2 Sucker Sales Fails New Execs Make in Energy & Industry

I see startups make repeated mistakes when they scale in the energy & industrial verticals. Here are a few sales “No-Nos” to avoid…


Energy and industrial firms broadly act like critical infrastructure providers. These firms are process oriented. Most of these companies thrive off of hierarchy, structure and process. Budget in these verticals for new technologies does not magically appear over night. If there is going to be budget for a real contract, there ABSOLUTELY will be budget for a Proof of Concept. If you are developing your sales pipeline and cannot identify the budget with your champion, move along. (And yes, I recognize that in some other industries a non-paid PoC can generate a contract more easily) In my decade within the early stage energy & industrial market, I can count on one hand the number of free pilots that expanded into an enterprise deal.

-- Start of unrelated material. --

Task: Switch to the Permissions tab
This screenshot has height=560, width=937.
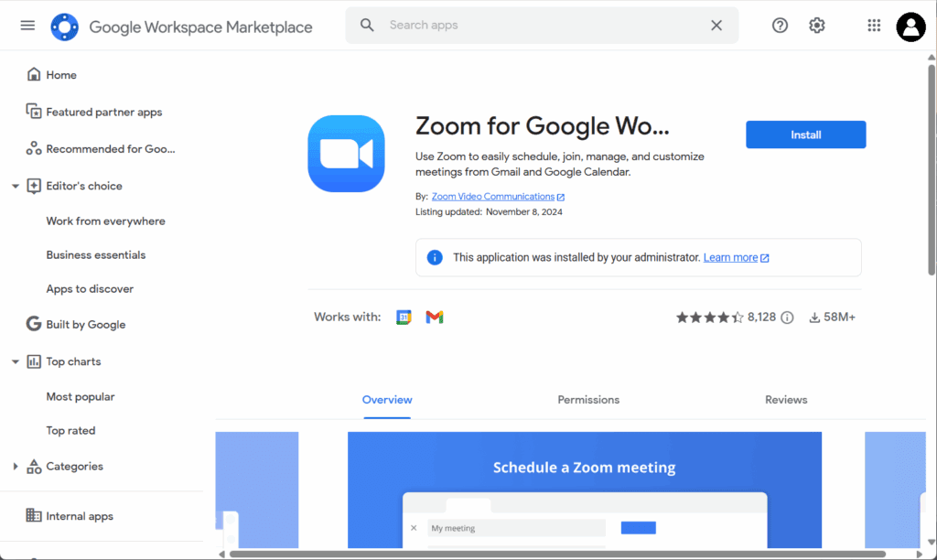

#2 Do NOT move your cloud provider for the promise of customers or a re-seller agreement.

I have seen some very lofty customer introduction and reseller promises from the cloud divisions of Google, Amazon and Microsoft. Every one of these firms will say something like this:

“Jeez, we have a Fortune 100 energy company that is asking us to help with their broader tech adoption. Those firms trust our recommendation. We would love to make that introduction for you, but you have to be on our cloud…”

These statements from the cloud sales execs are effectively hollow bribes.

And early start-up execs fall for it, subsequently invest a huge amount of money into transitioning their cloud provider… only to get crickets. You, Mr or Mrs. Start-up executive are the customer, not the provider. Unless they promise you years of free compute, stay away from these discussions.